The problem | All of the data below is to be output without alteration.

┏━━

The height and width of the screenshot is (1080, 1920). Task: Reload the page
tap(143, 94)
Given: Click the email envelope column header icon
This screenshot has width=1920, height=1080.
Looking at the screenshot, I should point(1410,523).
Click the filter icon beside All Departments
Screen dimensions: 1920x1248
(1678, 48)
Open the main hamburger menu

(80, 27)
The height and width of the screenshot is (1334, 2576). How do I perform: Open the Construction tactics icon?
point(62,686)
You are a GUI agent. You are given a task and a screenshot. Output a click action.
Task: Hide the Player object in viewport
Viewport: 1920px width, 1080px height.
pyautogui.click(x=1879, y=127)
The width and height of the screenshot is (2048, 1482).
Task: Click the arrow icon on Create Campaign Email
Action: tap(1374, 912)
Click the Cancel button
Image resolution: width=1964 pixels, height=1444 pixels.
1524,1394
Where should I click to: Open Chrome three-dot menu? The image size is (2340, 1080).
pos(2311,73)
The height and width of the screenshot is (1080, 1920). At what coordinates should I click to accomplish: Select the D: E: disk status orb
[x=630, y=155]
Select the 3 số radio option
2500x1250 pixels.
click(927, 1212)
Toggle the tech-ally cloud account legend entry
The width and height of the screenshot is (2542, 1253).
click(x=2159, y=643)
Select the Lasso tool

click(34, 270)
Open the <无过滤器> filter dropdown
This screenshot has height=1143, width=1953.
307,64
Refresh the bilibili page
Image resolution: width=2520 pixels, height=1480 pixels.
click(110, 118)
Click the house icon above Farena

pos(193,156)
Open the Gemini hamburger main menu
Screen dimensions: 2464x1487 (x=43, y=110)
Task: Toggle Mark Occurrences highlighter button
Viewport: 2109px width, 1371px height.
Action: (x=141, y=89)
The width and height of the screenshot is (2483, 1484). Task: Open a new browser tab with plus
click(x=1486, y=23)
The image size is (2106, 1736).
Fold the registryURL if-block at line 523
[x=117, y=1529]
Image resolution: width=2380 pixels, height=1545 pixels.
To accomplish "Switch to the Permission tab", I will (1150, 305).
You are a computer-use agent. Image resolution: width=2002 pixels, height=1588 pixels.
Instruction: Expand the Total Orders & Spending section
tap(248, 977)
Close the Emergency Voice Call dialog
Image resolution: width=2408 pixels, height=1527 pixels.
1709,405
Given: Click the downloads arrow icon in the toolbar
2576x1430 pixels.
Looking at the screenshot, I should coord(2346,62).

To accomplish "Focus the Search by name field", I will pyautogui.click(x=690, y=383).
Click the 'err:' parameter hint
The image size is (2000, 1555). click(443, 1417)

┗━━

Result of this exercise |
The height and width of the screenshot is (1080, 1920). Task: Reload the page
tap(143, 94)
Given: Click the email envelope column header icon
This screenshot has width=1920, height=1080.
Looking at the screenshot, I should point(1410,523).
Click the filter icon beside All Departments
Screen dimensions: 1920x1248
(1678, 48)
Open the main hamburger menu

(80, 27)
The height and width of the screenshot is (1334, 2576). How do I perform: Open the Construction tactics icon?
point(62,686)
You are a GUI agent. You are given a task and a screenshot. Output a click action.
Task: Hide the Player object in viewport
Viewport: 1920px width, 1080px height.
pyautogui.click(x=1879, y=127)
The width and height of the screenshot is (2048, 1482).
Task: Click the arrow icon on Create Campaign Email
Action: tap(1374, 912)
Click the Cancel button
Image resolution: width=1964 pixels, height=1444 pixels.
1524,1394
Where should I click to: Open Chrome three-dot menu? The image size is (2340, 1080).
pos(2311,73)
The height and width of the screenshot is (1080, 1920). At what coordinates should I click to accomplish: Select the D: E: disk status orb
[x=630, y=155]
Select the 3 số radio option
2500x1250 pixels.
click(927, 1212)
Toggle the tech-ally cloud account legend entry
The width and height of the screenshot is (2542, 1253).
click(x=2159, y=643)
Select the Lasso tool

click(34, 270)
Open the <无过滤器> filter dropdown
This screenshot has height=1143, width=1953.
307,64
Refresh the bilibili page
Image resolution: width=2520 pixels, height=1480 pixels.
click(110, 118)
Click the house icon above Farena

pos(193,156)
Open the Gemini hamburger main menu
Screen dimensions: 2464x1487 (x=43, y=110)
Task: Toggle Mark Occurrences highlighter button
Viewport: 2109px width, 1371px height.
Action: (x=141, y=89)
The width and height of the screenshot is (2483, 1484). Task: Open a new browser tab with plus
click(x=1486, y=23)
The image size is (2106, 1736).
Fold the registryURL if-block at line 523
[x=117, y=1529]
Image resolution: width=2380 pixels, height=1545 pixels.
To accomplish "Switch to the Permission tab", I will (1150, 305).
You are a computer-use agent. Image resolution: width=2002 pixels, height=1588 pixels.
Instruction: Expand the Total Orders & Spending section
tap(248, 977)
Close the Emergency Voice Call dialog
Image resolution: width=2408 pixels, height=1527 pixels.
1709,405
Given: Click the downloads arrow icon in the toolbar
2576x1430 pixels.
Looking at the screenshot, I should coord(2346,62).

To accomplish "Focus the Search by name field", I will pyautogui.click(x=690, y=383).
Click the 'err:' parameter hint
The image size is (2000, 1555). click(443, 1417)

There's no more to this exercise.